Sanctions against Belarus stall as US awaits EU consensus

More than 12,000 people have been arrested since protests erupted in Belarus over the disputed elections, and several opposition leaders are either in jail or living in exile [Stringer/EPA]

The United States has held off on joining the United Kingdom and Canada in imposing sanctions against Belarus, as European Union states try to overcome an internal dispute on how to carry out the penalties.

Speaking on condition of anonymity, three sources on Wednesday told Reuters News Agency that Washington refrained from going ahead with the sanctions because it believed the EU might achieve consensus at the European Council meeting, which starts on Thursday.

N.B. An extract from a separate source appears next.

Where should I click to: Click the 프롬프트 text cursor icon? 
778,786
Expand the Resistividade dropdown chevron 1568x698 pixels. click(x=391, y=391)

Gitanas Nauseda, the president of Lithuania, where Belarus’s main opposition leader is in exile, said he expected that the meeting “will be the tipping point for the decision on sanctions against Belarus authorities.”

The EU promised in August to impose sanctions on Belarus for alleged fraud in its August 9 election and for human rights abuses since, but Cyprus, one of its smallest members, has proved an obstacle.

Cyprus has maintained it will not agree to the Belarusian sanctions unless the EU also puts sanctions on Turkey because of a separate dispute about Turkish drilling for oil and gas in the eastern Mediterranean.

Six sources told Reuters last week that the UK, Canada and the US planned to impose sanctions on individual Belarusians in a coordinated move, but only London and Ottawa did so.

One source in Washington familiar with the matter told Reuters that a US package, including human rights sanctions, was essentially ready, but the timing of the announcement was uncertain.

The sanctions are a response to the disputed election, which the opposition has said was stolen, and for the treatment of protesters in Belarus, where President Alexander Lukashenko has ruled for 26 years.

Top basketball player arrested

More than 12,000 people have been arrested since Lukashenko, who has denied electoral fraud, was named the election’s landslide winner. Major opposition figures are either in jail or have gone into exile.

Among the latest to be arrested was Belarus’s top female basketball player, Yelena Leuchanka, who was detained on Wednesday at an airport and jailed for 15 days for the protests against Lukashenko, according to the AFP news agency.

Leuchanka, a two-time Olympian, was detained at Minsk Airport as she prepared to leave the country to receive treatment abroad.

Meanwhile, a Cyprus source said there was a “political agreement” on Turkish sanctions at an informal EU foreign ministers’ meeting in Berlin in August and Cyprus remained ready to implement it although it was not clear precisely what the source meant.

“It’s not a question of softening or hardening of (Cyprus’) position,” the source told Reuters.

Germany’s foreign ministry said ministers agreed on their “solidarity with Greece and Cyprus” but stressed that constructive dialogue with Turkey was vital to resolve “contentious issues in the eastern Mediterranean”.

In a separate development, German Chancellor Angela Merkel said on Wednesday she would hold talks with Belarus’s main opposition leader, Svetlana Tikhanovskaya, days after French President Emmanuel Macron pledged to help mediate in the Belarus crisis.

In an address to the German parliament, Merkel praised the “courage” of the women who have been leading the demonstrations.